[Collected data entries]
########

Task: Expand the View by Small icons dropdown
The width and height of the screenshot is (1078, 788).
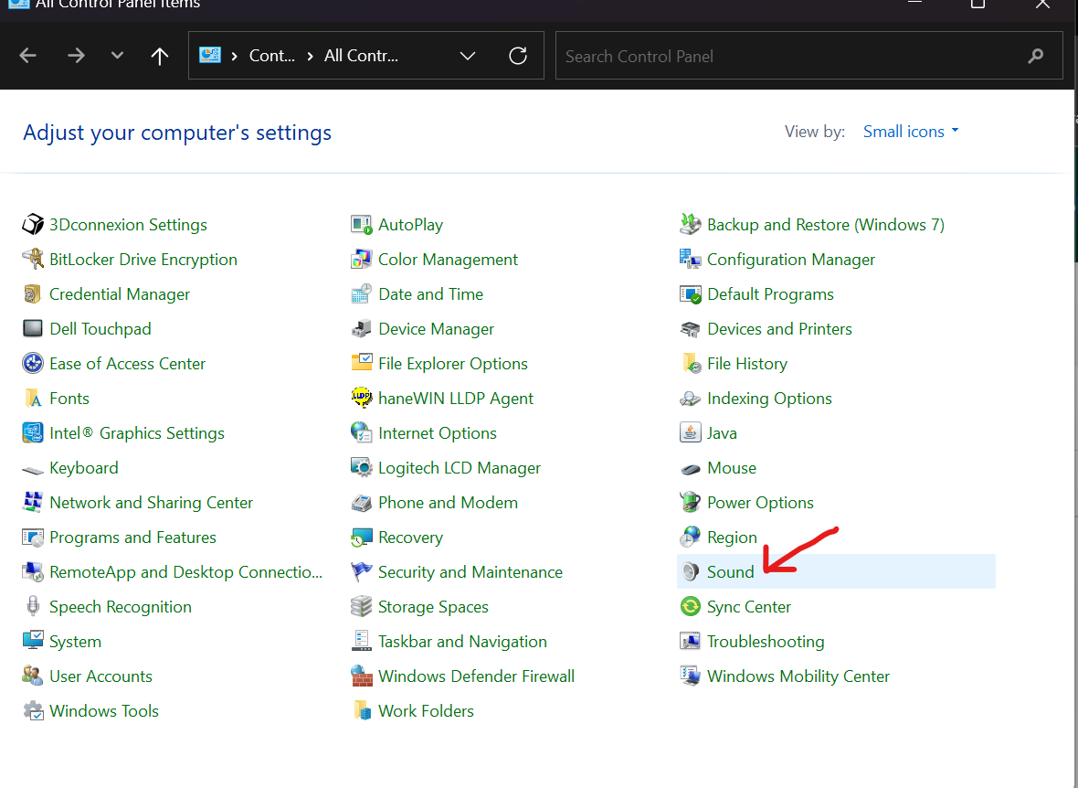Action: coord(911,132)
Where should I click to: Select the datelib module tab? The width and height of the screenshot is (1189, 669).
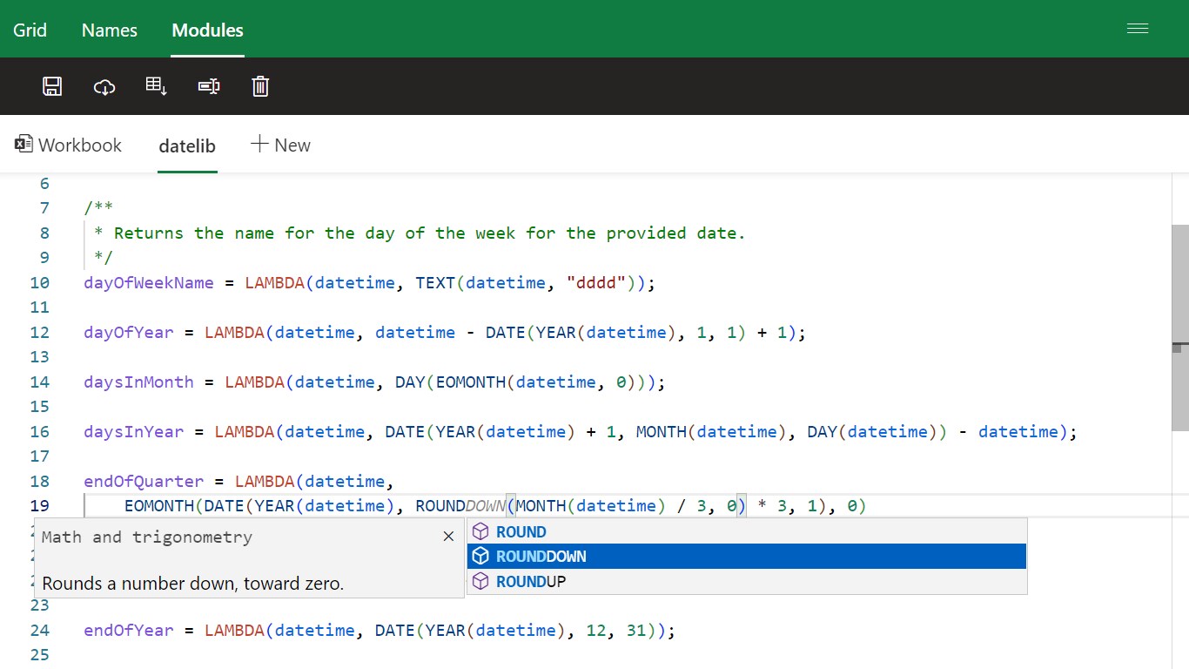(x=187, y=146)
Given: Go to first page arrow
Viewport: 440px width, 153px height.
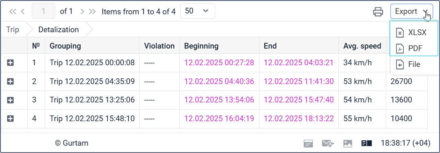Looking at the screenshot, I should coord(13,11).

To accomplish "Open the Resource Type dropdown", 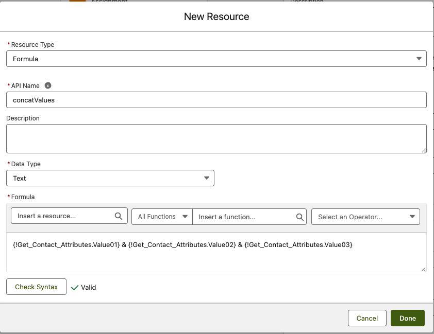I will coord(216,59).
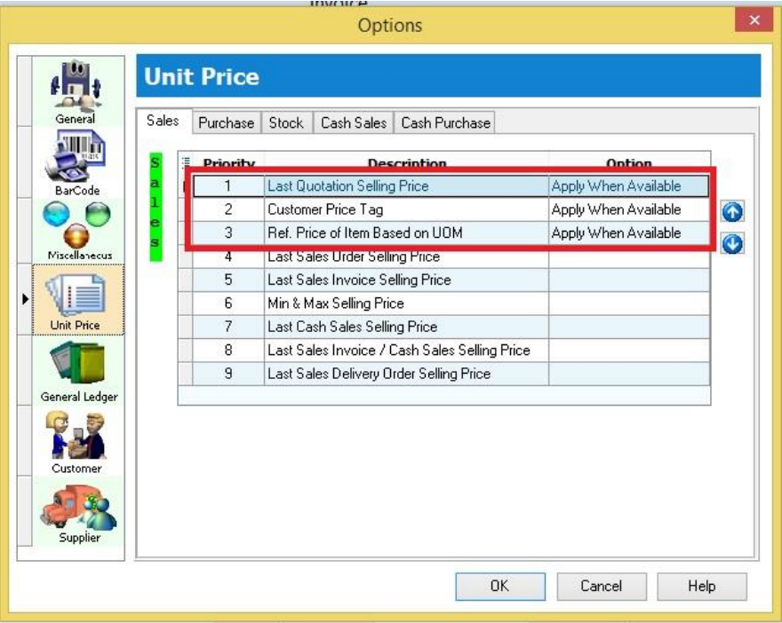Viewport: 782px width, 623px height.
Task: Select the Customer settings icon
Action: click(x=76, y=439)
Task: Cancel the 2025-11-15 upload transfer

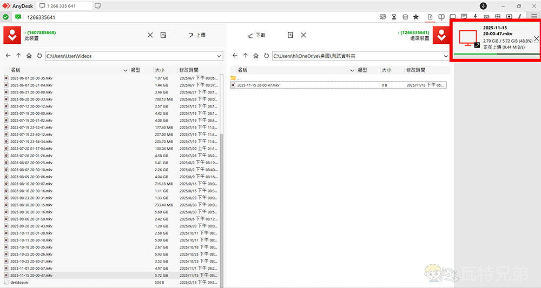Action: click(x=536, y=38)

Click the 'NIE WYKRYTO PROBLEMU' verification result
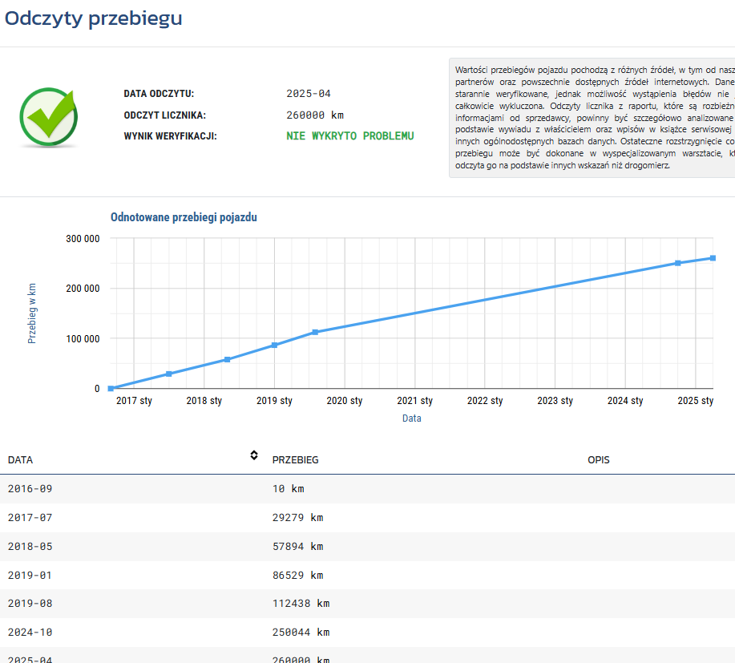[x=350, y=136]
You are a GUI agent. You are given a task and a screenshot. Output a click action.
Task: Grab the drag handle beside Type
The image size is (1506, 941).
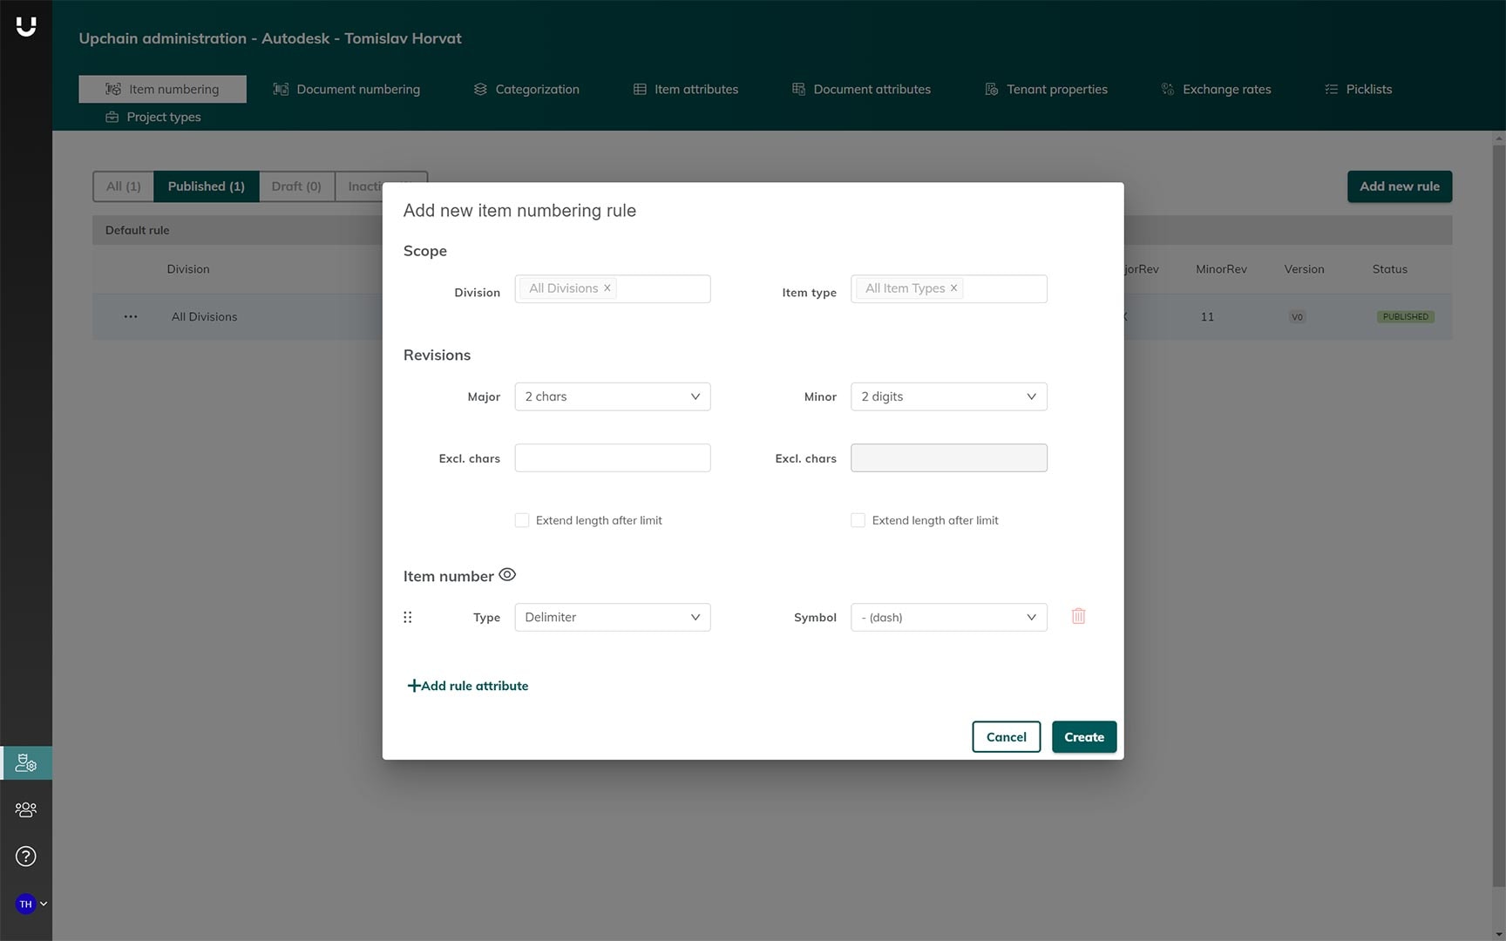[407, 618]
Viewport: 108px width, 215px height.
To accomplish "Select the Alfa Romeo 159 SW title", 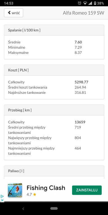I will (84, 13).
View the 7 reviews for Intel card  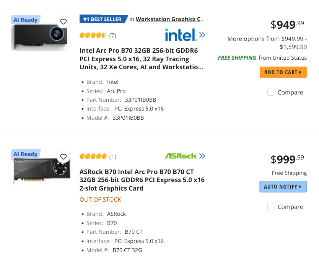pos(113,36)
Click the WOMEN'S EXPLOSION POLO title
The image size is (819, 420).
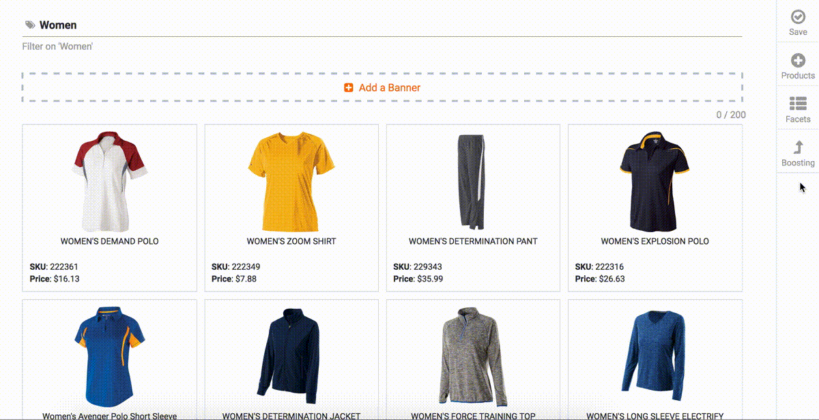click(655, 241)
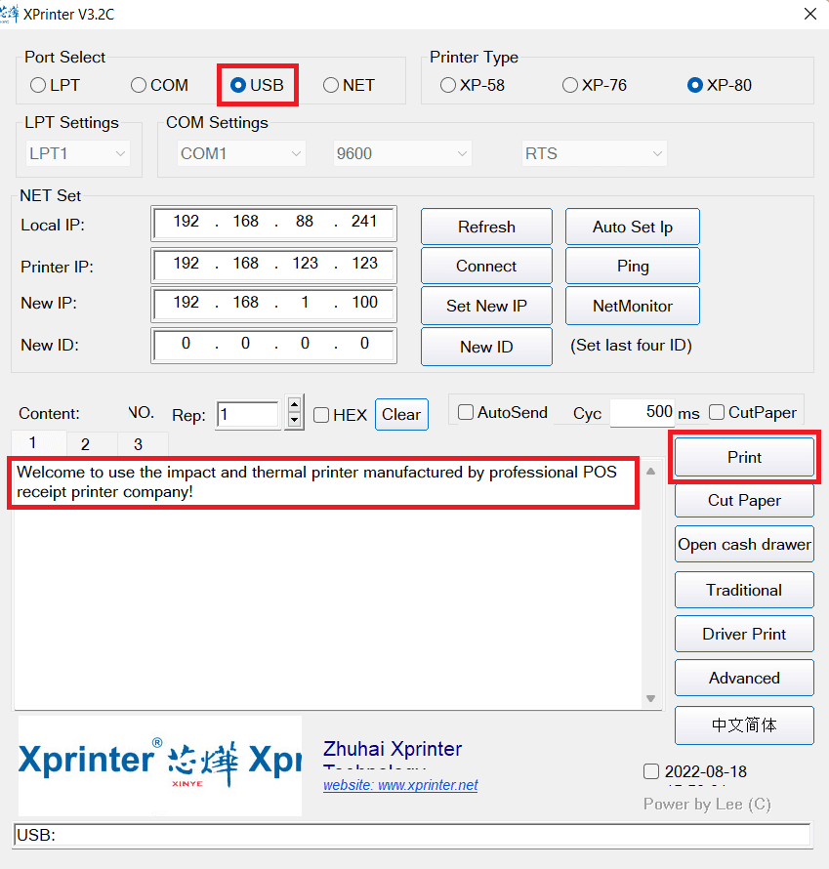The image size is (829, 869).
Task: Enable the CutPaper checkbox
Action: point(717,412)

########

■ Problem to work on ■
Copy exactly the lines from the line containing "Click the WOMEN'S EXPLOSION POLO title" through the last line of the records, both included, and omit every picture.

■ Task result ■
Click the WOMEN'S EXPLOSION POLO title
The image size is (819, 420).
click(655, 241)
The image size is (829, 869).
Task: Enable the CutPaper checkbox
Action: point(717,412)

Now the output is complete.